◆ **WHAT YOU SHOULD DO**
Replace every "Where should I click to" with "Where do I click to" in the items below, and give them again with nothing else changed.

--- START OF DATASET RECORDS ---

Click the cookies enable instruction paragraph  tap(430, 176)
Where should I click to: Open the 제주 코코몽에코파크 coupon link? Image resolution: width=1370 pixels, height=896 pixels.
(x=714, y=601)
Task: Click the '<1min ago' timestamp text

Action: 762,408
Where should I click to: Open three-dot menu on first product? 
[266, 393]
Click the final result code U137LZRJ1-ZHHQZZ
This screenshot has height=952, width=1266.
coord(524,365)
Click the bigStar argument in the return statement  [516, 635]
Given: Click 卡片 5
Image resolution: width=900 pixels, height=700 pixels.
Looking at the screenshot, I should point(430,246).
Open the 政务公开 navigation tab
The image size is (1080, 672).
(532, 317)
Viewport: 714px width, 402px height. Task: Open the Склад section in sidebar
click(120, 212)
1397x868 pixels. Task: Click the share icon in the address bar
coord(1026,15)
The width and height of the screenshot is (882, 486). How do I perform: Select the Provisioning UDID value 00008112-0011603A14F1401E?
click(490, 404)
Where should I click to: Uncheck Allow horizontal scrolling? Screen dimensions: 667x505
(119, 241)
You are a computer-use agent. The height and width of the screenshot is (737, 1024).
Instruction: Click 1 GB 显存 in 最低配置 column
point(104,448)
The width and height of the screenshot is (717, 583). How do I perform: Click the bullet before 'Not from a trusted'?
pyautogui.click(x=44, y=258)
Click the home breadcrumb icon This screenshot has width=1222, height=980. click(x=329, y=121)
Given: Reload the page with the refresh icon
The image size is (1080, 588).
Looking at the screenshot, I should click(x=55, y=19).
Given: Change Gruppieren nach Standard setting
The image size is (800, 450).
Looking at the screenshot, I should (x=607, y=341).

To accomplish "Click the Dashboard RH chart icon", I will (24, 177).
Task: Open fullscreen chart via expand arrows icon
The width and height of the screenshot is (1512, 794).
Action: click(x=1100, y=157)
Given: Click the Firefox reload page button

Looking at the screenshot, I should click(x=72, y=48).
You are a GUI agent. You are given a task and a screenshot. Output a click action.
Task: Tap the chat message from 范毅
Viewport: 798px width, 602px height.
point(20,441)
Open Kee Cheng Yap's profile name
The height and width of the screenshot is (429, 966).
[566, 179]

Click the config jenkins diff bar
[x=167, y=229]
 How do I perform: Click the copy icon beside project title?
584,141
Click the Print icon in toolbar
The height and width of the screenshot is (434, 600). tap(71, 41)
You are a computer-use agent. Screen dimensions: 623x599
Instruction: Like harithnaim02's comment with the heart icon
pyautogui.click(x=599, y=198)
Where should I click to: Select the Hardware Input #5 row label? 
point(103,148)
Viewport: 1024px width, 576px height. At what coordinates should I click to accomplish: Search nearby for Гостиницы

--- END OF DATASET RECORDS ---

◆ **REPLY**
Click the cookies enable instruction paragraph  tap(430, 176)
Where do I click to: Open the 제주 코코몽에코파크 coupon link? Image resolution: width=1370 pixels, height=896 pixels.
(x=714, y=601)
Task: Click the '<1min ago' timestamp text

Action: 762,408
Where do I click to: Open three-dot menu on first product? 
[266, 393]
Click the final result code U137LZRJ1-ZHHQZZ
This screenshot has height=952, width=1266.
coord(524,365)
Click the bigStar argument in the return statement  [516, 635]
Given: Click 卡片 5
Image resolution: width=900 pixels, height=700 pixels.
Looking at the screenshot, I should point(430,246).
Open the 政务公开 navigation tab
The image size is (1080, 672).
(532, 317)
Viewport: 714px width, 402px height. Task: Open the Склад section in sidebar
click(120, 212)
1397x868 pixels. Task: Click the share icon in the address bar
coord(1026,15)
The width and height of the screenshot is (882, 486). How do I perform: Select the Provisioning UDID value 00008112-0011603A14F1401E?
click(490, 404)
Where do I click to: Uncheck Allow horizontal scrolling? Screen dimensions: 667x505
(119, 241)
You are a computer-use agent. The height and width of the screenshot is (737, 1024).
Instruction: Click 1 GB 显存 in 最低配置 column
point(104,448)
The width and height of the screenshot is (717, 583). How do I perform: Click the bullet before 'Not from a trusted'?
pyautogui.click(x=44, y=258)
Click the home breadcrumb icon This screenshot has width=1222, height=980. click(x=329, y=121)
Given: Reload the page with the refresh icon
The image size is (1080, 588).
Looking at the screenshot, I should click(x=55, y=19).
Given: Change Gruppieren nach Standard setting
The image size is (800, 450).
Looking at the screenshot, I should (x=607, y=341).

To accomplish "Click the Dashboard RH chart icon", I will (24, 177).
Task: Open fullscreen chart via expand arrows icon
The width and height of the screenshot is (1512, 794).
Action: click(x=1100, y=157)
Given: Click the Firefox reload page button

Looking at the screenshot, I should click(x=72, y=48).
You are a GUI agent. You are given a task and a screenshot. Output a click action.
Task: Tap the chat message from 范毅
Viewport: 798px width, 602px height.
point(20,441)
Open Kee Cheng Yap's profile name
The height and width of the screenshot is (429, 966).
[566, 179]

Click the config jenkins diff bar
[x=167, y=229]
 How do I perform: Click the copy icon beside project title?
584,141
Click the Print icon in toolbar
The height and width of the screenshot is (434, 600). tap(71, 41)
You are a computer-use agent. Screen dimensions: 623x599
Instruction: Like harithnaim02's comment with the heart icon
pyautogui.click(x=599, y=198)
Where do I click to: Select the Hardware Input #5 row label? 
point(103,148)
Viewport: 1024px width, 576px height. At what coordinates should I click to accomplish: Search nearby for Гостиницы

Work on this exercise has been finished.